Blog: Therapists and Therapy
This particular therapy session happened recently. I have been working together in therapy with this person for around a year now. The client is a young woman in her thirties who looks well put together from the outside but on the inside she doesn’t always feel this way.
- Do you think that I could get out of doing this? she asked. - I could come up with a good excuse, make it appear reasonable and not at all like avoidance. The client added humorously.
Avoidance and perfectionism are two topics that come up often in our sessions. One that I have no doubt we will return to again in future sessions.
- Why would you want to get out of doing this? The therapist asked curiously.
- Because I hate doing these things. The client replied with some ferocity. - Hate is a strong word I know but the more I think about it the more that word perfectly describes my sense of loathing and dislike of it.
Her reply was met with thoughtful silence from the therapist so the client filled it.
- I don’t come across very well. I look nervous, I am nervous. I sweat. I struggle. There are times when I can feel my heart beating in my throat. In that moment there is very little to enjoy for me.
The therapist looked at her compassionately and reflected.
-This sounds like a struggle not just in doing it but also in preparing for it. We have spoken about this before and you’ve always said that you wanted to improve in this space. It is seductive to think once I’ve mastered this, once I have enough skill and knowledge or when I'm perfect then I will step into the arena. But the truth is that never happens. And even if you performed as perfectly as you could and your delivery was bulletproof, do you think that's what they want to see? The therapist added.
The client squirmed a little in her chair before she ventured.
- I can't disagree with you here. Perfection isn’t something I want to see or relate to in other people. Vulnerability is what I look for in others, but one of the last things I will show you in myself. Showing up knowing that I will be imperfect is hard for me. It’s a lesson I can never quite learn no matter how many times we recycle it in therapy. Imperfection is the part where my inner critic goes a bit crazy. explained the client.
- She tells me that I am no good at this. Actually that’s not strong enough! She tells me I am terrible at this. That I don’t just feel nervous but that I look nervous too and that looks bad. Unprofessional. She tells me that no one cares about what I am saying because I have nothing of value to share. She tells me that despite my degrees and education that I don’t know more than anyone else sitting in the room and that everyone I am talking to knows this. She whispers that I am a fraud. Sometimes I believe her, she can be really hard to argue with. Sometimes I don’t. Today I’m struggling to take her down and balance her out.
- Try to understand where this message comes from. Where your inner critic learned to talk to you like this. The therapist responded.

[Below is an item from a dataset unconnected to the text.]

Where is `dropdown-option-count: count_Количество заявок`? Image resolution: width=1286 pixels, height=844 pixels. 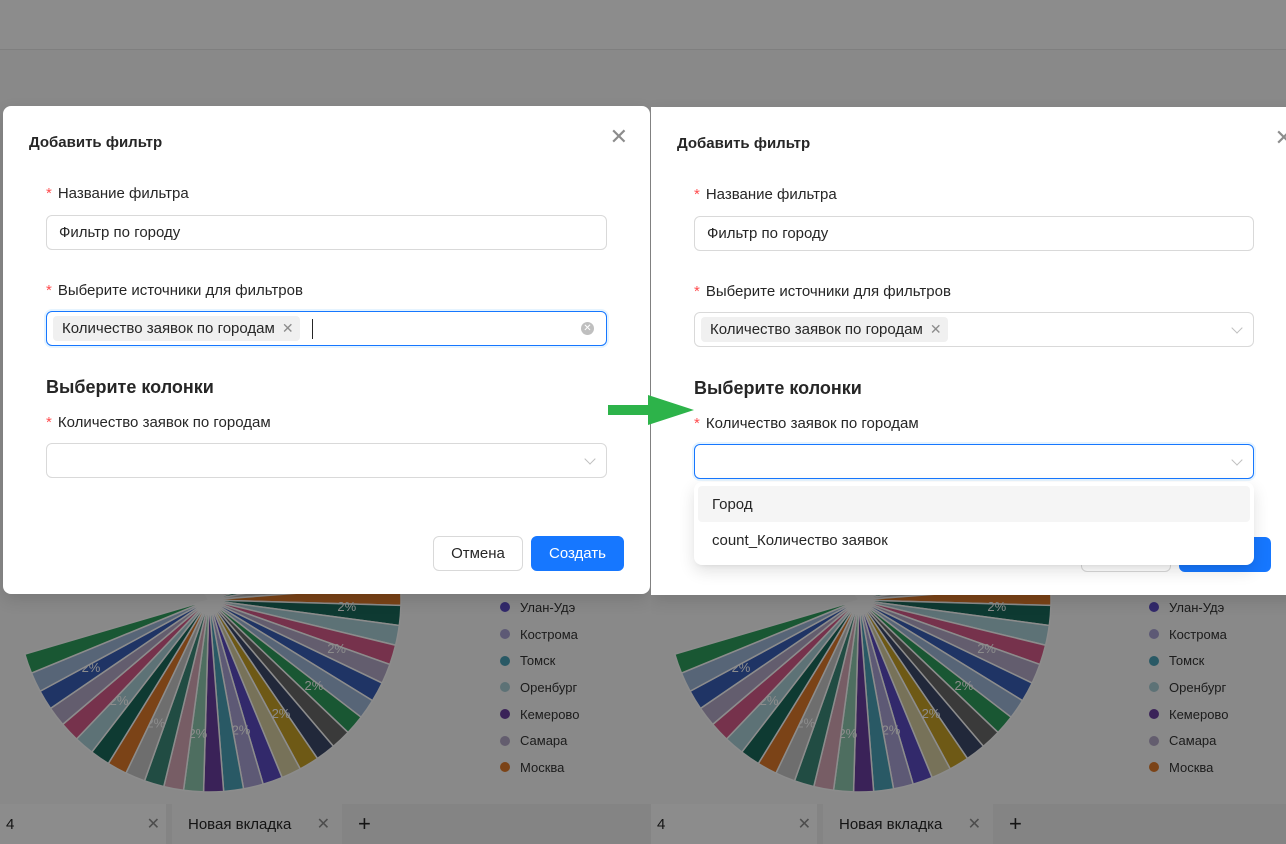
dropdown-option-count: count_Количество заявок is located at coordinates (974, 540).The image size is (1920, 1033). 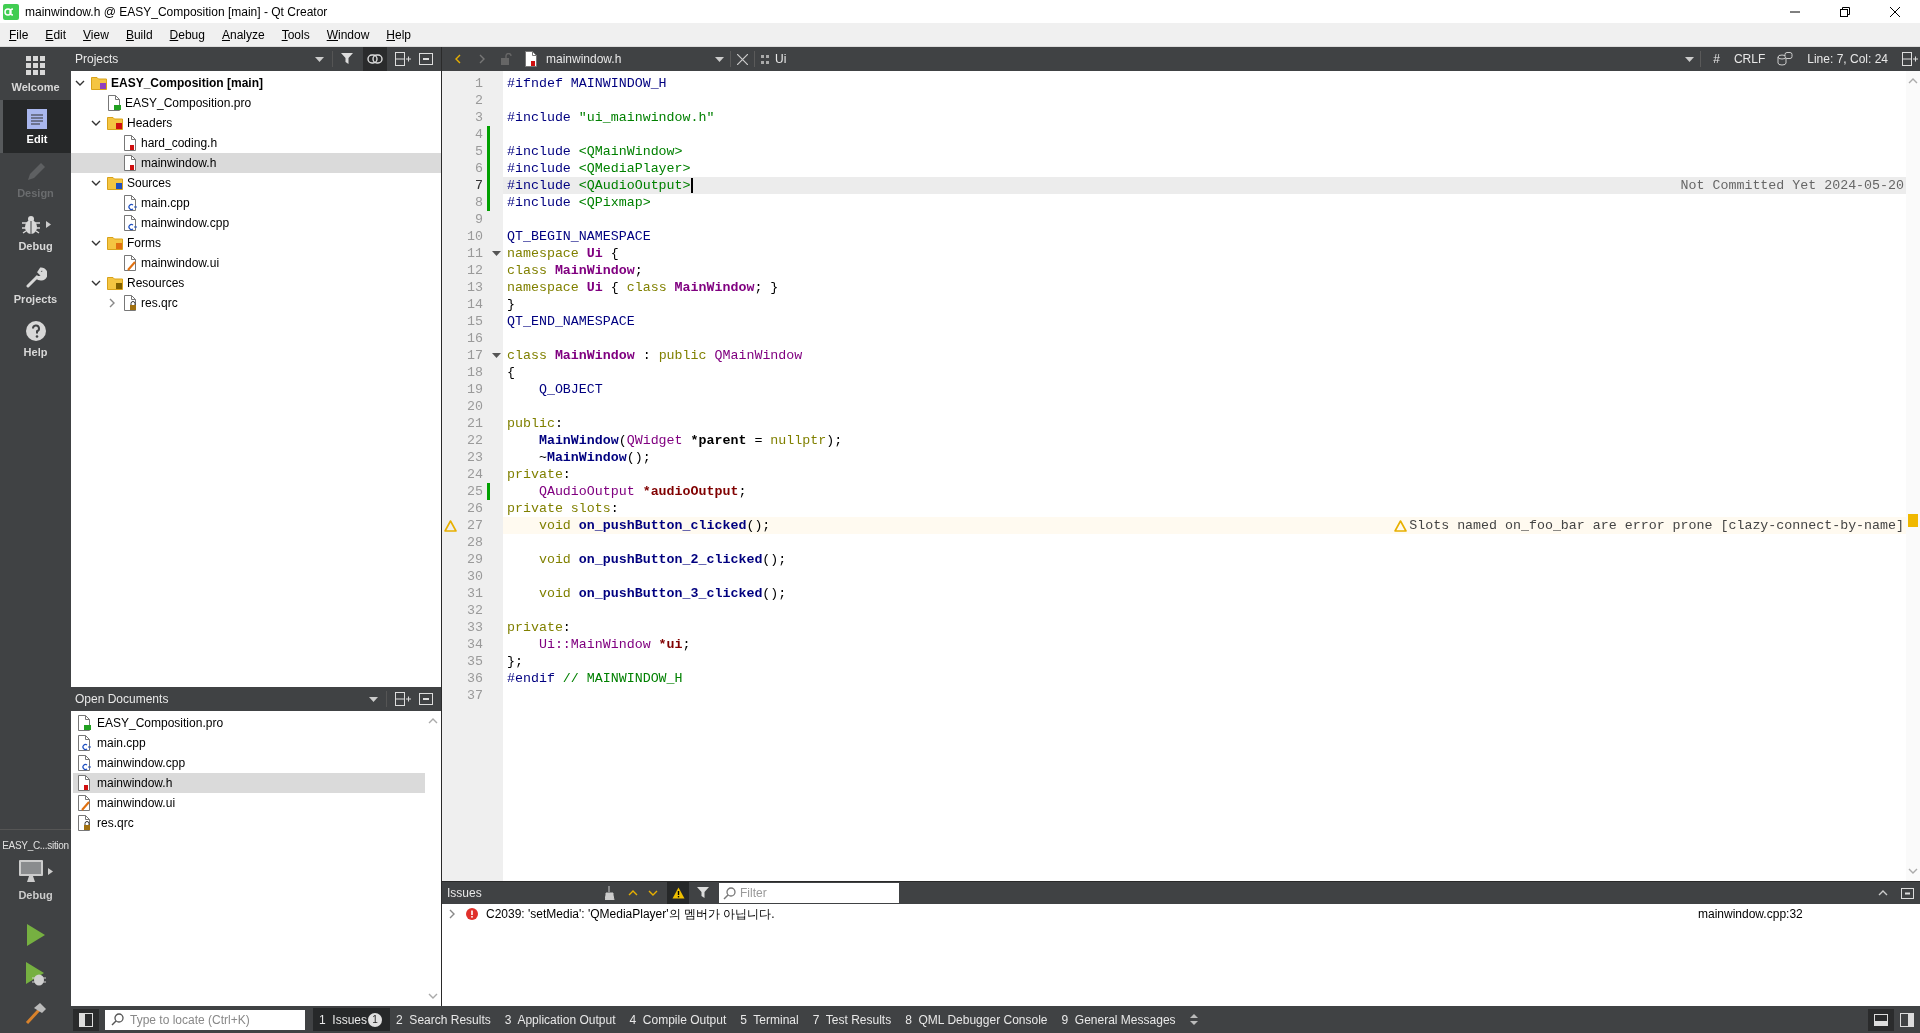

- What drives her? How has she protected you and kept you safe in the past? The truth is here you can choose courage or you can choose comfort, but you can’t have both. If you want to be brave, to grow, to learn, you are going to stumble and you are going to fall and you are going to fail. Many times over. You don’t have to like it but you have to do it.” This is where your window into a therapy session closes. But I want to finish by telling you that today I am choosing to lean into discomfort. Today I am choosing contribution over criticism, and courage over comfort. Because in that session it was in fact me that was the client. Therapists need therapy too.